* **WHAT THE EXERCISE ASKS**
Every record below, from the first line to the last, is to be set down again exactly.

──────

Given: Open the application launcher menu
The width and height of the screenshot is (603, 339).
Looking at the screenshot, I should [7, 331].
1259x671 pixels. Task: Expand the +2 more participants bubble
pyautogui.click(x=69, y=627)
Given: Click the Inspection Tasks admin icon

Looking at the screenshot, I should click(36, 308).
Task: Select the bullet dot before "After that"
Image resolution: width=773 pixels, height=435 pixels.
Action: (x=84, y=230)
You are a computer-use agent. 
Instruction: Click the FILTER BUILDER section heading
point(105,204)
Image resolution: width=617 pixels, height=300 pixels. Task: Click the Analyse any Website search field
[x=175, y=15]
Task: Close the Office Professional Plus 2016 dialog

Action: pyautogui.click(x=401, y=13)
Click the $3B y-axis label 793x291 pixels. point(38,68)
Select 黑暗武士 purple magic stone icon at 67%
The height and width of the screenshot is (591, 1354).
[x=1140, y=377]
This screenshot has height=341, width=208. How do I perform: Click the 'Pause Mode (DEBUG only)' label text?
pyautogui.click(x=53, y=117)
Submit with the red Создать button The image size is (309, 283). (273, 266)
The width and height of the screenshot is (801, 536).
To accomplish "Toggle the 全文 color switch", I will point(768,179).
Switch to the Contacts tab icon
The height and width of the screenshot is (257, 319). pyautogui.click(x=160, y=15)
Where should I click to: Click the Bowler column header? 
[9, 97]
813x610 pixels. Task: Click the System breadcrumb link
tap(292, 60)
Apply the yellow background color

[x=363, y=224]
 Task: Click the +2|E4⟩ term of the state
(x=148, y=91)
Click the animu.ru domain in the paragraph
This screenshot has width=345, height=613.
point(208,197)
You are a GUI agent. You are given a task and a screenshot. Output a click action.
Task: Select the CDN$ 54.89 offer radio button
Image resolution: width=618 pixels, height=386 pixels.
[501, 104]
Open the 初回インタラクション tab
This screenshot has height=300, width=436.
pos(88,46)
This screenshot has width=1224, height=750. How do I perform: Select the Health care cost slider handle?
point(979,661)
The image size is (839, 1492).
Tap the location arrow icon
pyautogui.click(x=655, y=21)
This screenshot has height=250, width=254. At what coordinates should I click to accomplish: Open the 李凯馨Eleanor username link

──────

* **SOLUTION BELOW**
Given: Open the application launcher menu
The width and height of the screenshot is (603, 339).
Looking at the screenshot, I should [7, 331].
1259x671 pixels. Task: Expand the +2 more participants bubble
pyautogui.click(x=69, y=627)
Given: Click the Inspection Tasks admin icon

Looking at the screenshot, I should click(36, 308).
Task: Select the bullet dot before "After that"
Image resolution: width=773 pixels, height=435 pixels.
Action: (x=84, y=230)
You are a computer-use agent. 
Instruction: Click the FILTER BUILDER section heading
point(105,204)
Image resolution: width=617 pixels, height=300 pixels. Task: Click the Analyse any Website search field
[x=175, y=15]
Task: Close the Office Professional Plus 2016 dialog

Action: pyautogui.click(x=401, y=13)
Click the $3B y-axis label 793x291 pixels. point(38,68)
Select 黑暗武士 purple magic stone icon at 67%
The height and width of the screenshot is (591, 1354).
[x=1140, y=377]
This screenshot has height=341, width=208. How do I perform: Click the 'Pause Mode (DEBUG only)' label text?
pyautogui.click(x=53, y=117)
Submit with the red Создать button The image size is (309, 283). (273, 266)
The width and height of the screenshot is (801, 536).
To accomplish "Toggle the 全文 color switch", I will point(768,179).
Switch to the Contacts tab icon
The height and width of the screenshot is (257, 319). pyautogui.click(x=160, y=15)
Where should I click to: Click the Bowler column header? 
[9, 97]
813x610 pixels. Task: Click the System breadcrumb link
tap(292, 60)
Apply the yellow background color

[x=363, y=224]
 Task: Click the +2|E4⟩ term of the state
(x=148, y=91)
Click the animu.ru domain in the paragraph
This screenshot has width=345, height=613.
point(208,197)
You are a GUI agent. You are given a task and a screenshot. Output a click action.
Task: Select the CDN$ 54.89 offer radio button
Image resolution: width=618 pixels, height=386 pixels.
[501, 104]
Open the 初回インタラクション tab
This screenshot has height=300, width=436.
pos(88,46)
This screenshot has width=1224, height=750. How do I perform: Select the Health care cost slider handle?
point(979,661)
The image size is (839, 1492).
Tap the location arrow icon
pyautogui.click(x=655, y=21)
This screenshot has height=250, width=254. At what coordinates should I click to accomplish: Open the 李凯馨Eleanor username link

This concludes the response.